▶ **Assigned task**:
Could you retype every record below exactly as it appears?

Pixel coordinate grounding data

_ _ _ _ _ _ _

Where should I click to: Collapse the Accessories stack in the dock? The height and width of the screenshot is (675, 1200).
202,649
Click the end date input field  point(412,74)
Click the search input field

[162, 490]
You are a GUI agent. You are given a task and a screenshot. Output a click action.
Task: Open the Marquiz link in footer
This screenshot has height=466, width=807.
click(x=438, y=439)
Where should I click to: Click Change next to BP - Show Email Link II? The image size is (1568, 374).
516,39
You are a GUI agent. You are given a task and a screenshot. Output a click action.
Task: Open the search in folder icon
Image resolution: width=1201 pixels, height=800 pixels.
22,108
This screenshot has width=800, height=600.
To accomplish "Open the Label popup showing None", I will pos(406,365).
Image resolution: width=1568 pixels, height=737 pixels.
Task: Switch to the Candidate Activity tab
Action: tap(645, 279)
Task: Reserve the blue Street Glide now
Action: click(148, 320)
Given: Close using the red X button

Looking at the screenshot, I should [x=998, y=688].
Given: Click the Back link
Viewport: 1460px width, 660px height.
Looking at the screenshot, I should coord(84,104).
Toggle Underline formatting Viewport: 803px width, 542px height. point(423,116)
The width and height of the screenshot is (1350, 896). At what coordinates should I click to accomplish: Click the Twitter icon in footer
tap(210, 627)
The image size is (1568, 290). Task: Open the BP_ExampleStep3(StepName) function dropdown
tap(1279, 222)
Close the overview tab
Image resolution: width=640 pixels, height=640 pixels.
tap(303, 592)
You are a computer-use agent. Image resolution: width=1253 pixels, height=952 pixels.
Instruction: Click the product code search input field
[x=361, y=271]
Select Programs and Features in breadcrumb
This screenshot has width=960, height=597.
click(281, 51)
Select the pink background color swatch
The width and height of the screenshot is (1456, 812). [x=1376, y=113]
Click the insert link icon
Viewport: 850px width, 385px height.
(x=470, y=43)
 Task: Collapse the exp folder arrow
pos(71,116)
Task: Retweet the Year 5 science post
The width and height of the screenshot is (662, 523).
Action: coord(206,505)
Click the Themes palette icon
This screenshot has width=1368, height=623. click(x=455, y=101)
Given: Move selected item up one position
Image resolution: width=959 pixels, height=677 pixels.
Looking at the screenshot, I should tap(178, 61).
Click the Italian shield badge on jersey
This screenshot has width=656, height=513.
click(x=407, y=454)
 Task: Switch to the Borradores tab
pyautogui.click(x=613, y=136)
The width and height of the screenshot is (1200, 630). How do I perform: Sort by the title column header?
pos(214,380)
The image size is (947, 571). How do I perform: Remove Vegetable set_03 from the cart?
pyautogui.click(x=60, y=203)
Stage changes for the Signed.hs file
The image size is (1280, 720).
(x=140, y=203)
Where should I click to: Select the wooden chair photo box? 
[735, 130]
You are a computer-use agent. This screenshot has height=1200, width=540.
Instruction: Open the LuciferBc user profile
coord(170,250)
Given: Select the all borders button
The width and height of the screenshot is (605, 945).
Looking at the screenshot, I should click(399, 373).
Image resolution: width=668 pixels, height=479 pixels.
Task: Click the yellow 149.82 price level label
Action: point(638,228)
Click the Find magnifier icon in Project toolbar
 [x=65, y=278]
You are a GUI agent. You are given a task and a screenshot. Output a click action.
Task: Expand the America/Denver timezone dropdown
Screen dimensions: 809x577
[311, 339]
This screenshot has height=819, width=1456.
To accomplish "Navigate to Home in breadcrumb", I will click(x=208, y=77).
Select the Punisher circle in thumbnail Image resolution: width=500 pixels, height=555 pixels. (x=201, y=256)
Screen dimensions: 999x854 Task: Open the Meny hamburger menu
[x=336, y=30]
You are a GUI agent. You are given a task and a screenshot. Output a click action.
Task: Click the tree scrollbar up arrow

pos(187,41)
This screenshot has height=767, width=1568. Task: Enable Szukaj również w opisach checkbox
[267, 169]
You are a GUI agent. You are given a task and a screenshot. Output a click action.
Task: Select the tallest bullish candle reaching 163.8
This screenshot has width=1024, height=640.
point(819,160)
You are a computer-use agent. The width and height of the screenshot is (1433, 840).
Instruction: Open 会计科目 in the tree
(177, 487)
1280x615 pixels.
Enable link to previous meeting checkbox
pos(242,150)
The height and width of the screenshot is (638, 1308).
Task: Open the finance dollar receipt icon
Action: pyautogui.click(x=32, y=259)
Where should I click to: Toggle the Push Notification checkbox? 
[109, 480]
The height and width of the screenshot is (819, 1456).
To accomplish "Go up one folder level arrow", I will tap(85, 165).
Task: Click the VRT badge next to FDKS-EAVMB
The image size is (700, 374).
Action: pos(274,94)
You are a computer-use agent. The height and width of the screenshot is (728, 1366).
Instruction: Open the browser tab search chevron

_ _ _ _ _ _ _

▶ **Exercise result**:
Where should I click to: Collapse the Accessories stack in the dock? The height and width of the screenshot is (675, 1200).
202,649
Click the end date input field  point(412,74)
Click the search input field

[162, 490]
You are a GUI agent. You are given a task and a screenshot. Output a click action.
Task: Open the Marquiz link in footer
This screenshot has height=466, width=807.
click(x=438, y=439)
Where should I click to: Click Change next to BP - Show Email Link II? The image size is (1568, 374).
516,39
You are a GUI agent. You are given a task and a screenshot. Output a click action.
Task: Open the search in folder icon
Image resolution: width=1201 pixels, height=800 pixels.
22,108
This screenshot has width=800, height=600.
To accomplish "Open the Label popup showing None", I will pos(406,365).
Image resolution: width=1568 pixels, height=737 pixels.
Task: Switch to the Candidate Activity tab
Action: tap(645, 279)
Task: Reserve the blue Street Glide now
Action: click(148, 320)
Given: Close using the red X button

Looking at the screenshot, I should [x=998, y=688].
Given: Click the Back link
Viewport: 1460px width, 660px height.
Looking at the screenshot, I should coord(84,104).
Toggle Underline formatting Viewport: 803px width, 542px height. point(423,116)
The width and height of the screenshot is (1350, 896). At what coordinates should I click to accomplish: Click the Twitter icon in footer
tap(210, 627)
The image size is (1568, 290). Task: Open the BP_ExampleStep3(StepName) function dropdown
tap(1279, 222)
Close the overview tab
Image resolution: width=640 pixels, height=640 pixels.
tap(303, 592)
You are a computer-use agent. Image resolution: width=1253 pixels, height=952 pixels.
Instruction: Click the product code search input field
[x=361, y=271]
Select Programs and Features in breadcrumb
This screenshot has width=960, height=597.
click(281, 51)
Select the pink background color swatch
The width and height of the screenshot is (1456, 812). [x=1376, y=113]
Click the insert link icon
Viewport: 850px width, 385px height.
(x=470, y=43)
 Task: Collapse the exp folder arrow
pos(71,116)
Task: Retweet the Year 5 science post
The width and height of the screenshot is (662, 523).
Action: coord(206,505)
Click the Themes palette icon
This screenshot has width=1368, height=623. click(x=455, y=101)
Given: Move selected item up one position
Image resolution: width=959 pixels, height=677 pixels.
Looking at the screenshot, I should tap(178, 61).
Click the Italian shield badge on jersey
This screenshot has width=656, height=513.
click(x=407, y=454)
 Task: Switch to the Borradores tab
pyautogui.click(x=613, y=136)
The width and height of the screenshot is (1200, 630). How do I perform: Sort by the title column header?
pos(214,380)
The image size is (947, 571). How do I perform: Remove Vegetable set_03 from the cart?
pyautogui.click(x=60, y=203)
Stage changes for the Signed.hs file
The image size is (1280, 720).
(x=140, y=203)
Where should I click to: Select the wooden chair photo box? 
[735, 130]
You are a computer-use agent. This screenshot has height=1200, width=540.
Instruction: Open the LuciferBc user profile
coord(170,250)
Given: Select the all borders button
The width and height of the screenshot is (605, 945).
Looking at the screenshot, I should click(399, 373).
Image resolution: width=668 pixels, height=479 pixels.
Task: Click the yellow 149.82 price level label
Action: point(638,228)
Click the Find magnifier icon in Project toolbar
 [x=65, y=278]
You are a GUI agent. You are given a task and a screenshot. Output a click action.
Task: Expand the America/Denver timezone dropdown
Screen dimensions: 809x577
[311, 339]
This screenshot has height=819, width=1456.
To accomplish "Navigate to Home in breadcrumb", I will click(x=208, y=77).
Select the Punisher circle in thumbnail Image resolution: width=500 pixels, height=555 pixels. (x=201, y=256)
Screen dimensions: 999x854 Task: Open the Meny hamburger menu
[x=336, y=30]
You are a GUI agent. You are given a task and a screenshot. Output a click action.
Task: Click the tree scrollbar up arrow

pos(187,41)
This screenshot has height=767, width=1568. Task: Enable Szukaj również w opisach checkbox
[267, 169]
You are a GUI agent. You are given a task and a screenshot. Output a click action.
Task: Select the tallest bullish candle reaching 163.8
This screenshot has width=1024, height=640.
point(819,160)
You are a computer-use agent. The width and height of the screenshot is (1433, 840).
Instruction: Open 会计科目 in the tree
(177, 487)
1280x615 pixels.
Enable link to previous meeting checkbox
pos(242,150)
The height and width of the screenshot is (638, 1308).
Task: Open the finance dollar receipt icon
Action: pyautogui.click(x=32, y=259)
Where should I click to: Toggle the Push Notification checkbox? 
[109, 480]
The height and width of the screenshot is (819, 1456).
To accomplish "Go up one folder level arrow", I will tap(85, 165).
Task: Click the VRT badge next to FDKS-EAVMB
The image size is (700, 374).
Action: pos(274,94)
You are a computer-use agent. The height and width of the screenshot is (728, 1366).
Instruction: Open the browser tab search chevron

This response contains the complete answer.